Dem 1959 geborenen Schriftsteller Michael Kohtes geht es eher um das Ausleuchten der Seele des Zockers, dessen Leidenschaft am Roulettetisch entflammt. „Der wahre Spieler möchte nach seinem Tod nicht in den Himmel kommen, sondern ins Casino.“ Kohtes, dessen wunderbare Beobachtungsgabe für riskante Riten sich schon in seinem Buch „Boxen. Eine Faustschrift“ (Suhrkamp, 1999) offenbarte, macht das Lesen über die Spielsüchtigen zur wahren Freude: „Der fortgeschrittene Besucher (eines Casinos) fühlt die Sterne im Nacken und genießt den zittrigen Schauder, wie ihn noch alle Schritte erzeugen, die aus der Vernunft hinausführen. Er betritt das Foyer des Hasards in dem unbedingten Gefühl, in diesem Augenblick von allen Gewißheiten Abschied zu nehmen.“

Poetischer und prägnanter wurde wohl selten über die Psyche der Spieler und Casinofreunde geschrieben. Doch Kohtes bringt es auch auf den Punkt, wenn er schreibt: „Niemand würde behaupten, es ginge am Roulette- oder Kartentisch um Leben und Tod. Es geht natürlich um mehr.“ Womit das „Heiligste, was die Menschen kennen“ gemeint ist, die magische Substanz auf der unser kapitalistisches Weltbild beruht: das Geld. Diesem heimlichen Gott ist jeder Spieltempel geweiht als ein Ort, wo man ihn öffentlich anbeten darf. Denn Geld stört hier nie, ist immer willkommen und gebärdet sich vor den Augen des Luckaholics mal als gütiger, mal zerstörerischer Dämon: „Der gravitätische Ernst, mit dem die Gemeinde ihre Spielkulte abhält, ist dem Bewußtsein geschuldet, daß man in diesen heiligen Hallen bös auf den Hund kommen und also leicht in den Hades hinabsteigen kann.“ Kapriziöse Radierungen aus dem 18. Jahrhundert, der „eigentlichen Heimat des Glücksspielers“, Bilder, die oft zum Schmunzeln einladen, komplimentieren Kohtes’ eloquente Exkurse über die Geschichte des Glücksspiels, das einem zuletzt wie ein dunkler Spiegel der menschlichen Seele und ihrer von Zivilisation übertünchten Abgründe erscheint.

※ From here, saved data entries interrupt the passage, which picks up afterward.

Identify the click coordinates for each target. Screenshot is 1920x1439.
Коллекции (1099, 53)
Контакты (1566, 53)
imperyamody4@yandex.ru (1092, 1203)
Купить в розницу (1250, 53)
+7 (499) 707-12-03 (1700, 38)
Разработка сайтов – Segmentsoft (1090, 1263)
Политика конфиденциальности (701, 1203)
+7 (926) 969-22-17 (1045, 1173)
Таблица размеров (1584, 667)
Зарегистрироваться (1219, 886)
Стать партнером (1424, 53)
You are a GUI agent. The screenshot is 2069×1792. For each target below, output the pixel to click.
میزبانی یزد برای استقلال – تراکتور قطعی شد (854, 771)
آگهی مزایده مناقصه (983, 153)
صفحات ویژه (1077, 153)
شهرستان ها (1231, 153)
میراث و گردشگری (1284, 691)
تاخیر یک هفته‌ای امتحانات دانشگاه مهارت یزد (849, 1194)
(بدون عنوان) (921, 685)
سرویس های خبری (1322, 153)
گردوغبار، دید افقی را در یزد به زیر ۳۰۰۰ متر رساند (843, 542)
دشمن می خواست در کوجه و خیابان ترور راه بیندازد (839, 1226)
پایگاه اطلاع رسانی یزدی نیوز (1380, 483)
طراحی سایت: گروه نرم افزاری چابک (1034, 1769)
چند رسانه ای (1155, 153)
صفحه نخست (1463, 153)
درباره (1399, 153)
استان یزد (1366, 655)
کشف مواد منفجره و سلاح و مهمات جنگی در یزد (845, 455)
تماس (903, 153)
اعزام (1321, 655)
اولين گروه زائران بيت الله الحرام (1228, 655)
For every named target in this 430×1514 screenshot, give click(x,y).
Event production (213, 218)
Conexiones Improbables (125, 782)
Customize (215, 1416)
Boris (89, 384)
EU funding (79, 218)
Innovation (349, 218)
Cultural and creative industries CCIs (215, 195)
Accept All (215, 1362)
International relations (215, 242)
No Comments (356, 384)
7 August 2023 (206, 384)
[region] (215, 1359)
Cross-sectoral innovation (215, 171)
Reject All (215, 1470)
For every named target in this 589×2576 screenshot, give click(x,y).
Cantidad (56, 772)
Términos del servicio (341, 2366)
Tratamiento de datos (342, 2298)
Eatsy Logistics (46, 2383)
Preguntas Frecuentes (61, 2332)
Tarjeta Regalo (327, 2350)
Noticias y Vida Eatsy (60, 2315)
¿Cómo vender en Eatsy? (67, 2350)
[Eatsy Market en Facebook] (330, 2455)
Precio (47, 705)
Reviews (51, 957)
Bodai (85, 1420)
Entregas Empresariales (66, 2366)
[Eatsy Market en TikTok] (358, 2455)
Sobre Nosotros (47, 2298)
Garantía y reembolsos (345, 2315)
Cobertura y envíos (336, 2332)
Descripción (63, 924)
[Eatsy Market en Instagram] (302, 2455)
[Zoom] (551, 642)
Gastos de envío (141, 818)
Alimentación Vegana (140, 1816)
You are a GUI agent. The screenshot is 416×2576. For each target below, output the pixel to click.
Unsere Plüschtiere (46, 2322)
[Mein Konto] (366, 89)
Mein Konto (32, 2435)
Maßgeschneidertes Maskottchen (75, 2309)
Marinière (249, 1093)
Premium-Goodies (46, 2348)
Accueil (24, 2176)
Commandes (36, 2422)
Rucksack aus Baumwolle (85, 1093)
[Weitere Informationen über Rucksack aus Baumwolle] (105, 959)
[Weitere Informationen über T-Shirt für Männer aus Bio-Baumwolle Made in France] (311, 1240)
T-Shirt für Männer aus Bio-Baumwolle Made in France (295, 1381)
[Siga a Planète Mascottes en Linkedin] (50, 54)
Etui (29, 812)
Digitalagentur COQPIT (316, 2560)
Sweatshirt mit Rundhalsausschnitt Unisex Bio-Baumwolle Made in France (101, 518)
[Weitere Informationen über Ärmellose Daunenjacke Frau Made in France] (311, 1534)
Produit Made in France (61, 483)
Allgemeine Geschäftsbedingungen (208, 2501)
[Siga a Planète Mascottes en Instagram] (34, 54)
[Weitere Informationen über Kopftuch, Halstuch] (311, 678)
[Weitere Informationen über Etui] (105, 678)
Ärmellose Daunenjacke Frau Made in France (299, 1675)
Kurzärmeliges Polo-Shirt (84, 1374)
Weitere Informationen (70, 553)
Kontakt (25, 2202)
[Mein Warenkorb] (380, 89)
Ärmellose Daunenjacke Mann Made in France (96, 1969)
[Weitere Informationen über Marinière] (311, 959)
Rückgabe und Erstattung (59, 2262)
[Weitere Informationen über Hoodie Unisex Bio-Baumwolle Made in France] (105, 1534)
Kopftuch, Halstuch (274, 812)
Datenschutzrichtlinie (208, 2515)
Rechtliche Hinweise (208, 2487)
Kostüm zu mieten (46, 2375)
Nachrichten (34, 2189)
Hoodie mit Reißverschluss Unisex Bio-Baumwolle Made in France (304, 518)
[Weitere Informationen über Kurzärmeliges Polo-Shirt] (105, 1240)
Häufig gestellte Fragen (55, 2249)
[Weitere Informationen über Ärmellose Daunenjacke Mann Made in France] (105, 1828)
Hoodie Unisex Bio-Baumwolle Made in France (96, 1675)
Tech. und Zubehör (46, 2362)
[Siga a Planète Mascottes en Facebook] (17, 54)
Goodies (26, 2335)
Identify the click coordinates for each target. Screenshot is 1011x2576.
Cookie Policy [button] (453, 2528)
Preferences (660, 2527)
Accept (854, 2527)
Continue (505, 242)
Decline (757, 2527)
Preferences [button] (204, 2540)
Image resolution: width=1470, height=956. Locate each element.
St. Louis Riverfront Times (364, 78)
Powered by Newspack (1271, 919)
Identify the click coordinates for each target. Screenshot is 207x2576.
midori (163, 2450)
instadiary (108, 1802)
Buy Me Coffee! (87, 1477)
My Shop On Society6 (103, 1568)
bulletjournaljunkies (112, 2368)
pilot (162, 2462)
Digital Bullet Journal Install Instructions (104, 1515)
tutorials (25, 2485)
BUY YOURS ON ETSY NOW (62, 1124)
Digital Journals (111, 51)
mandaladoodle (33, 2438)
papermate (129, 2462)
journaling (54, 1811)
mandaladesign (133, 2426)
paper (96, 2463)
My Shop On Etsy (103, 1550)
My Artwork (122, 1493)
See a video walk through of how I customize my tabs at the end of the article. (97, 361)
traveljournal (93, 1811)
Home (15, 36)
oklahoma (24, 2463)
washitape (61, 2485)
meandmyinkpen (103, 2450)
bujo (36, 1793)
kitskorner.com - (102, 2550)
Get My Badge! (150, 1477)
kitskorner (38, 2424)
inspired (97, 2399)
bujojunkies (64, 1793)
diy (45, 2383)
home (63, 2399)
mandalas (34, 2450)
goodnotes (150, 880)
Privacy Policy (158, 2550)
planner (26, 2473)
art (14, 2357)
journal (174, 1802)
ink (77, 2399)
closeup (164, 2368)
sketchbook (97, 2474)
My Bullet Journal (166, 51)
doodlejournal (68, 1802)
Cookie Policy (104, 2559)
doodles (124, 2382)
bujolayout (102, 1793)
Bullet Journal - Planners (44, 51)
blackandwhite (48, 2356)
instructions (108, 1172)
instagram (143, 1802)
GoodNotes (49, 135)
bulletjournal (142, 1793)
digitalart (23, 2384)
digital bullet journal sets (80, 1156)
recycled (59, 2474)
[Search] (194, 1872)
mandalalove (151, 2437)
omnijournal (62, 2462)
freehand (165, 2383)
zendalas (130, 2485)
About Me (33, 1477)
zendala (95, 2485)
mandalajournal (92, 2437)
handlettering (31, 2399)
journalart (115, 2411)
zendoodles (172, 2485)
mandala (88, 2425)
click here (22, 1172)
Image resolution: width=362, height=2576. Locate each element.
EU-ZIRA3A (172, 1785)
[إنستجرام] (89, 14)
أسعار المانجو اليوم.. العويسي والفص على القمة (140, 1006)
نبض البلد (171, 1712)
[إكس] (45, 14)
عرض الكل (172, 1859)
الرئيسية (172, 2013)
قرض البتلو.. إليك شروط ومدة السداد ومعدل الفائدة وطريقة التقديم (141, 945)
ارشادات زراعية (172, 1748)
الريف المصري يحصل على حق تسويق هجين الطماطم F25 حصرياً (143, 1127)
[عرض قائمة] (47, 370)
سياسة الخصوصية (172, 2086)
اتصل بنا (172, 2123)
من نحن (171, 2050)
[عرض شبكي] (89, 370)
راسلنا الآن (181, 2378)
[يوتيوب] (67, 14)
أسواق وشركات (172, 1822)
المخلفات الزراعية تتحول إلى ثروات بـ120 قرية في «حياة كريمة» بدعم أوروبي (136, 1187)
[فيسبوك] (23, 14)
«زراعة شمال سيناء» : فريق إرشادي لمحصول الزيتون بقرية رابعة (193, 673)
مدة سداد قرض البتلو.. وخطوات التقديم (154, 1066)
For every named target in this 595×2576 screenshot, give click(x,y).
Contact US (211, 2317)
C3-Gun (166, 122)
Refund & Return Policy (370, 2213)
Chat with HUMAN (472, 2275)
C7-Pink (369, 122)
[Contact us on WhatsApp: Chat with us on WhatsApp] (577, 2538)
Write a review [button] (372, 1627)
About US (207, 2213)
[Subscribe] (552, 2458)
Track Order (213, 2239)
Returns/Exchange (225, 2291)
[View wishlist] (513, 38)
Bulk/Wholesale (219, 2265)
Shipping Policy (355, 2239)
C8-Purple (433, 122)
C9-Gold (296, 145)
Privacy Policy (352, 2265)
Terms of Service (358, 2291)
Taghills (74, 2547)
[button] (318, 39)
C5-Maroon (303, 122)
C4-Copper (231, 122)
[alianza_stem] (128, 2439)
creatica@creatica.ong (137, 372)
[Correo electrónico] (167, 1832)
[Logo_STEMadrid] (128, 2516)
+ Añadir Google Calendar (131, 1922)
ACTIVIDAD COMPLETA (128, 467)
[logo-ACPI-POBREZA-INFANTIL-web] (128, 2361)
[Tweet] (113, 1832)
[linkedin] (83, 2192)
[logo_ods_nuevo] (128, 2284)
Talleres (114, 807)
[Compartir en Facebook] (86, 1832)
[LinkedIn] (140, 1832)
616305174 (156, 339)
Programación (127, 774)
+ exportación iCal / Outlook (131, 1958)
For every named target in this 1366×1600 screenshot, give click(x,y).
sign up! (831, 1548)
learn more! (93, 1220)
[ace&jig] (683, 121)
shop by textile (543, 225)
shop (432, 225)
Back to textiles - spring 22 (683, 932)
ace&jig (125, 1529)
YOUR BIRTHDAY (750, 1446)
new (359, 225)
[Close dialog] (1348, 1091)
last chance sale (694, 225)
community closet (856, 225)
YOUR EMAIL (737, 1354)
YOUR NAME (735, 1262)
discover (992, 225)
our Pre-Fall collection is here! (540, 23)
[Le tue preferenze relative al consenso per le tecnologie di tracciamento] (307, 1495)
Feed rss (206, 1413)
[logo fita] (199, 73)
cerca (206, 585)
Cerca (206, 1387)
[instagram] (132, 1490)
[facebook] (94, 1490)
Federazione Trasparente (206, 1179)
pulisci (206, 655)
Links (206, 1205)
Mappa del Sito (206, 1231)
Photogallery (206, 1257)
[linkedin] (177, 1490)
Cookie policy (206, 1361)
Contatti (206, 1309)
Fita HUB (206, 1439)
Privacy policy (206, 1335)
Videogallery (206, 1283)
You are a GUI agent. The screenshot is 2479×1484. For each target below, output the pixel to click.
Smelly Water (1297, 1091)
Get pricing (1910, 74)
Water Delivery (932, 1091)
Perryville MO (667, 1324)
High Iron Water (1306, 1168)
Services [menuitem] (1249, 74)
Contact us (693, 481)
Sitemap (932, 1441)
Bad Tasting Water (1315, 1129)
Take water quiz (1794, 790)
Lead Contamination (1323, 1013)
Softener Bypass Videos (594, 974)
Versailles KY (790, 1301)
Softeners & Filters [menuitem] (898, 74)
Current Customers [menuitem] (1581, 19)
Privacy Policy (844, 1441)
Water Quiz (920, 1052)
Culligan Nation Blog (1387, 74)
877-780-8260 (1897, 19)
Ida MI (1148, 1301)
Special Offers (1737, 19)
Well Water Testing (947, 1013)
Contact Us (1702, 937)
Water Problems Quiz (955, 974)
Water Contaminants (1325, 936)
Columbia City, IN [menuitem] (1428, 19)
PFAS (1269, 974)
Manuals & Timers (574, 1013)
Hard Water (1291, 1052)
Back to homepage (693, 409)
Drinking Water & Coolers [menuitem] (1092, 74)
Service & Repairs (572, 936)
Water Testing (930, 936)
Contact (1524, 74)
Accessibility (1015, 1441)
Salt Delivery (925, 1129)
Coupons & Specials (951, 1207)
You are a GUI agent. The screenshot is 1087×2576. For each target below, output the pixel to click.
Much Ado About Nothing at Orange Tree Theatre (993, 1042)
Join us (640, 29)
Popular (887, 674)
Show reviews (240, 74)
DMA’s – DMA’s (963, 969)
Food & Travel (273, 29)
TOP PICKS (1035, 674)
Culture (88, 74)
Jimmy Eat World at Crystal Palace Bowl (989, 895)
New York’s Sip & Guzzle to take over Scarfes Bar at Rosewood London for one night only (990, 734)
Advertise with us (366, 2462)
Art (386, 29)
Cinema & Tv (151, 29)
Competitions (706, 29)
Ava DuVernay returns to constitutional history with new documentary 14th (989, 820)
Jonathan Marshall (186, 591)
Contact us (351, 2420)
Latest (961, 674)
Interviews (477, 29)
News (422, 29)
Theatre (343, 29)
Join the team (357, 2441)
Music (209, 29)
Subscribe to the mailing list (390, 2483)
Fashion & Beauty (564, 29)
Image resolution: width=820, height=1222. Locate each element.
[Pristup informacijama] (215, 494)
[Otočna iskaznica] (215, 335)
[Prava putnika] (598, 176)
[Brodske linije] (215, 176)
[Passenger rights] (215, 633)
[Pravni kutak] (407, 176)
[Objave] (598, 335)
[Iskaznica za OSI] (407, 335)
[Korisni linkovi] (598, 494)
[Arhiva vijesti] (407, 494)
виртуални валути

„Wer solchermaßen dem Irrwitz seiner Verlustpartien trotzt und mit ungebrochener Leidenschaft auf dem Tableau sein Glück riskiert, spielt die Bedingungen der menschlichen Existenz durch. Rätselhaft und unberechenbar wie die kreisende Roulettekugel ist der Lauf der Dinge, den wir so lange herauszufordern versuchen, bis unsere Einsätze aufgezehrt sind – und der Tod allem Spiel ein Ende setzt.“ Angesichts solcher Sätze ist es kein Wunder, daß man bei der Lektüre des Essays fast unablässig an die gegenwärtige Misere des Finanzwesens denkt, an unsere modernen „Kavaliere des gehobenen Schwindels“, Bankrotteure in Nadelstreifen, die leichtfertig Vermögen und Altersvorsorge von Millionen Menschen  verspielten und deren Bittgänge zu Vater Staat, um noch ein allerletztes Mal Kredit aufzunehmen, einen ebenso beschämenden wie bitteren Beigeschmack haben. Auch die Rechtfertigungen von Top-Managern erinnern an die Besserungsschwüre und Abbitten verkrachter Spielernaturen, die noch immer so tun, als gäbe es zu ihrem „System“ keine Alternative.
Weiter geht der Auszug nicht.